Die nare onverbrekelijke familiebanden
Donatella di Pietrantonio schreef met Mijn zusje en de zee een verhaal over familiebanden, prima vertaald door Hilda Schraa. Pietrantonio is kindertandarts van beroep. Haar grote doorbraak kwam met Teruggeworpen, waarvoor ze onder andere de Premio Campiello won. Deze nieuwe roman Mijn zusje en de zee stond op de shortlist van de Premio Strega 2021. Het is de geschiedenis van twee zussen, die elkaar na jaren weer zien in Italië. Natuurlijk gaat dat niet zomaar.
We vallen het verhaal binnen als onze hoofdpersoon, de oudste zus, met spoed vanuit Grenoble naar Italië reist, naar Pescara, om haar jonge zus Adriana te ontmoeten. De oudste zus is intelligent, denkt wel na voordat ze iets zegt, werkt bij de universiteit van Grenoble en heeft een vaste relatie met Piero, een tandarts. Een solide leven.
De jongste zus, Adriana, laat zich leiden door haar brisante humeur. Zij werd ooit verliefd op een visser, die carrièretechnisch niet heel goed is terechtgekomen, en leeft nu van de hak op de tak in een armoedige buurt aan zee. Als ze elkaar ontmoeten, blijft de clash niet lang uit. Trefzeker worden de oplaaiende tegenstellingen neergezet. De oudste zus begint:
“’Heb je soms iets gejat?’ daagde ik haar uit.
De lepel die heen en weer ging tussen bord en mond bleef hangen. ‘Hoe kom je daar nou bij?’

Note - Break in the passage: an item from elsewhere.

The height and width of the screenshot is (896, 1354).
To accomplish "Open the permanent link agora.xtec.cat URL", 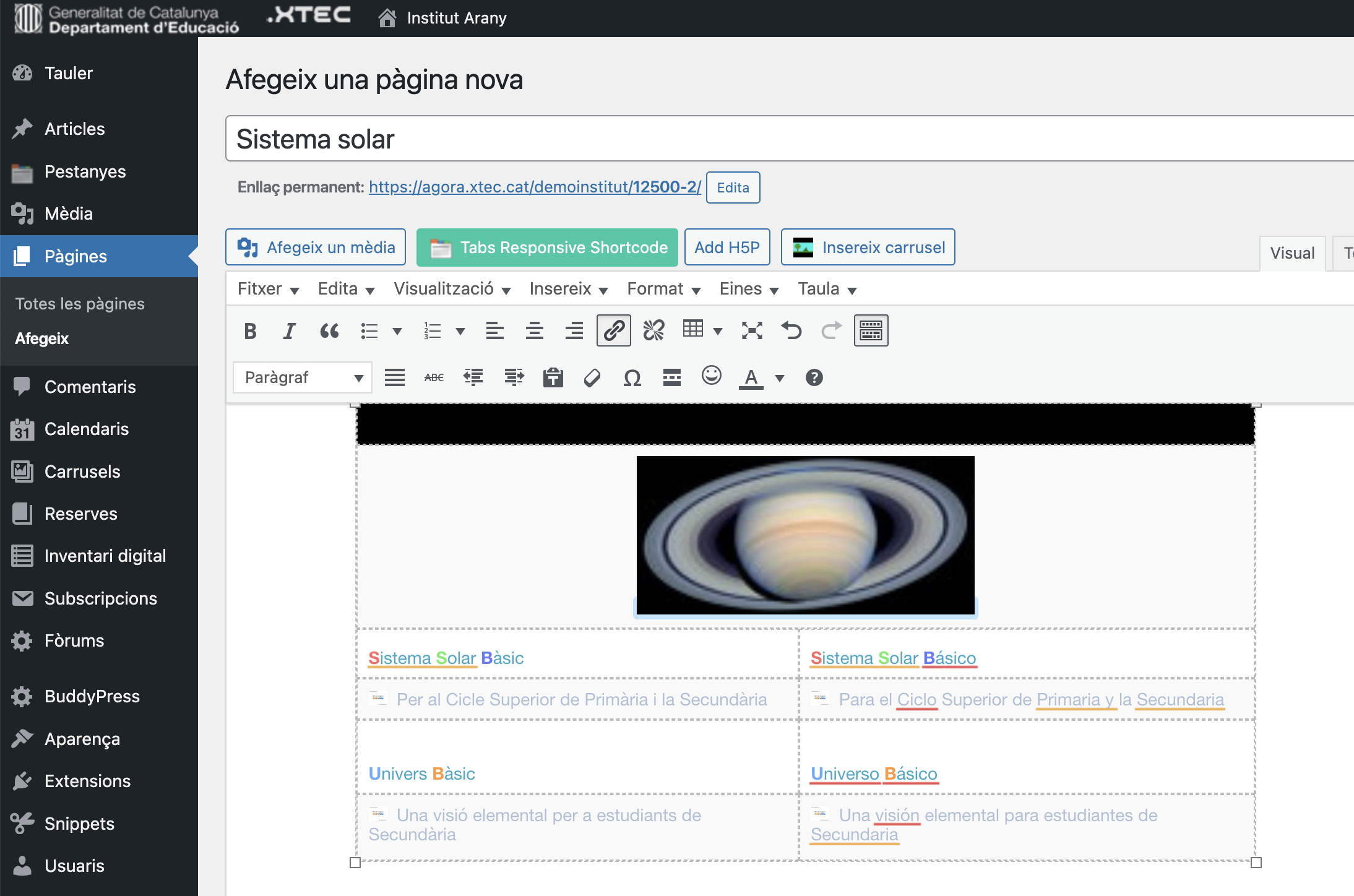I will point(535,187).
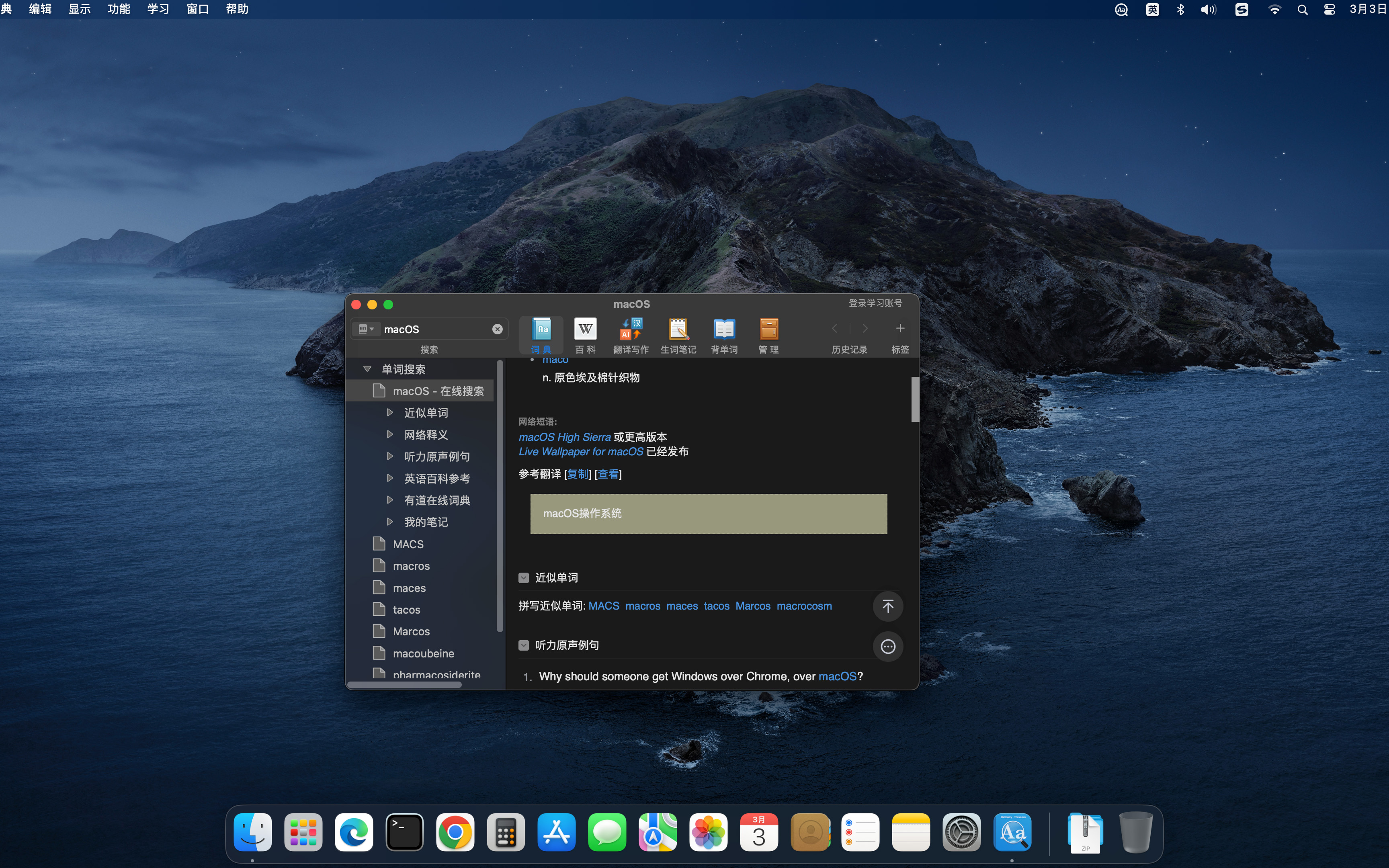Clear the macOS search text
The width and height of the screenshot is (1389, 868).
click(x=497, y=329)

‘Het zou niet de eerste keer zijn,’ flapte ik eruit.
… ‘Niemand steelt voor zijn lol. Wat weet jij daar nou van, jij hebt alles.’
We wisten allebei waarop ik doelde. In die winter was ze haar baan kwijtgeraakt, maar ze zou wel iets regelen, zoals altijd, volgens haar hoefde je je nooit zorgen te maken.”
De dwarsdiagonaal verschillende levens die de dames uit elkaar drijven, in contrast met de onbreekbare liefde die hen verbindt, is de geweldig beschreven drijfveer van deze historie. Iedereen die weleens een broer/zus-ruzie heeft gezien, weet hoe familieleden elkaar kunnen irriteren, het bloed onder de nagels vandaan halen maar uiteindelijk toch weer aan dezelfde tafel het avondeten nuttigen. Die liefde/haat-verhouding spat van de pagina’s af.
Als we kijken naar de rest van het verhaal, is de zussenvete de goudklomp in deze geschiedenis. Er zijn meer goed beschreven zaken, zoals de sfeer in het armoedige dorpje waar Adriana leeft. Ook het leven van de ‘goede’ zus is redelijk weergegeven, maar daarna wordt het verhaal minder sterk.
De elementen die de schrijfster toevoegt om het verhaal rond te maken, voelen minder natuurlijk aan. Zonder teveel weg te geven: de situatie met haar man is nogal vergezocht qua geloofwaardigheid. Zo ook met het tranentrekkende eindspel: hoewel goed geschreven kan de voorspelbaarheid niet buiten de deur gehouden worden. Het geheel begint te lijken op de latere boeken van Elena Ferrante: leuk, maar niet erg origineel meer. Desalniettemin een goede leeservaring, drijvend op de onverbrekelijke haat en liefde tussen twee zussen.